Litauen errichtet Zaun an Grenze zu Belarus
Die Welt
Um sich für die Sanktionen gegen sein Land zu rächen und die EU unter Druck zu setzen, schleust der belarussische Diktator Aleksander Lukaschenko Tausende Migranten an die litauische Grenze. Doch jetzt zieht das Land Konsequenzen. Das Parlament genehmigte den Bau eines Grenzzauns.

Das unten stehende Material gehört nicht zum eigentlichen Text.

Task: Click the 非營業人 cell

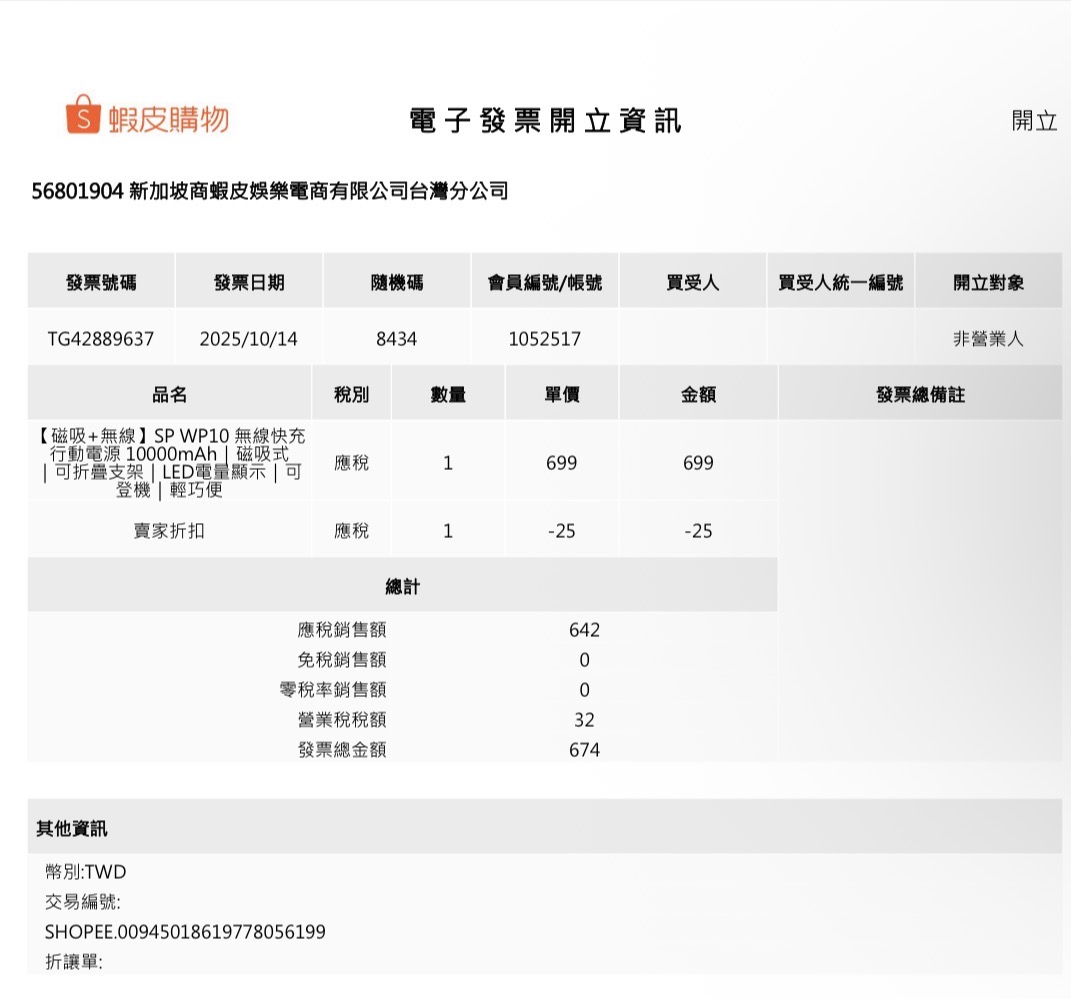Action: (x=988, y=339)
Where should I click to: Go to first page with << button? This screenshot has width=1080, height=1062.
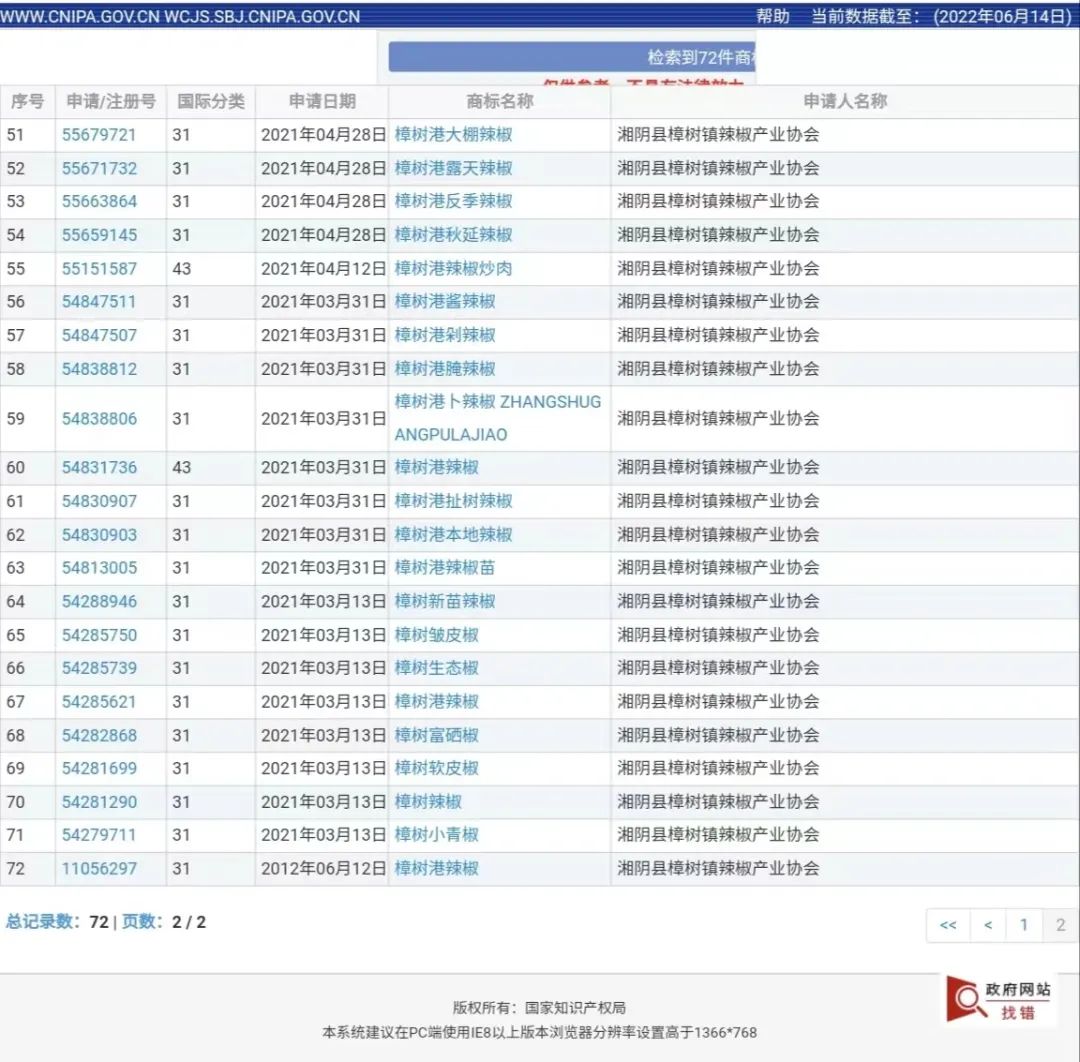click(948, 925)
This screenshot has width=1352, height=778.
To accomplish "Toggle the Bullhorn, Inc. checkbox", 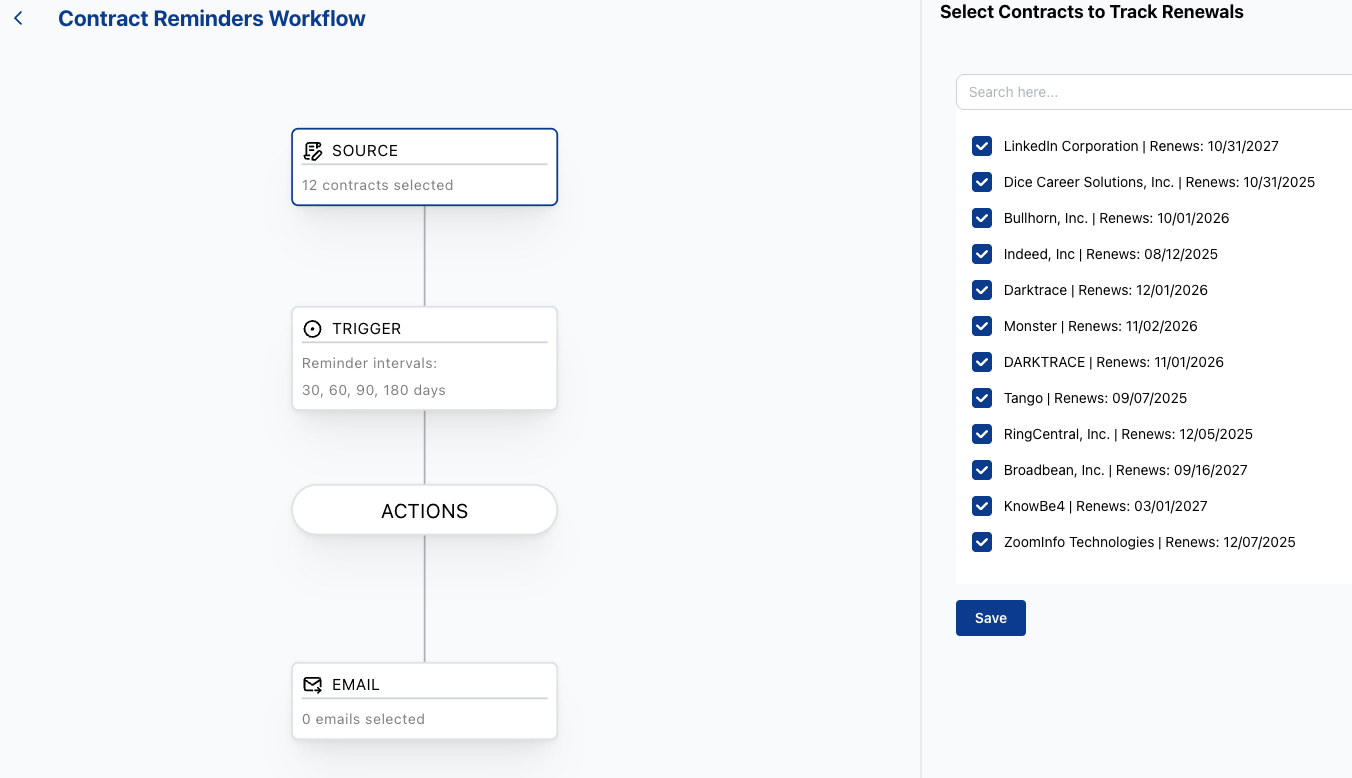I will [x=982, y=218].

Das Parlament in Litauen hat am Dienstag grünes Licht für die Errichtung eines Grenzzauns zum benachbarten Belarus gegeben. Das Gesetz werde die Bauzeit der 152 Millionen Euro teuren Grenzanlage halbieren, sagte Innenministerin Agne Bilotaite. Mit dem Bau eines Abschnitts wurde bereits Anfang Juli begonnen. Die Zahl der illegal über die belarussisch-litauische Grenze einreisenden Migranten war seit Jahresbeginn stark gestiegen, zuletzt jedoch wieder zurückgegangen. Nach EU-Angaben wurden seit Jahresbeginn mehr als 4000 Migranten registriert, die „irregulär“ über die Grenze von Belarus nach Litauen einreisten. Fast 2800 der Menschen stammten demnach aus dem Irak. Im gesamten Jahr 2020 waren an der belarussisch-litauischen Grenze lediglich 81 illegal eingereiste Migranten registriert worden.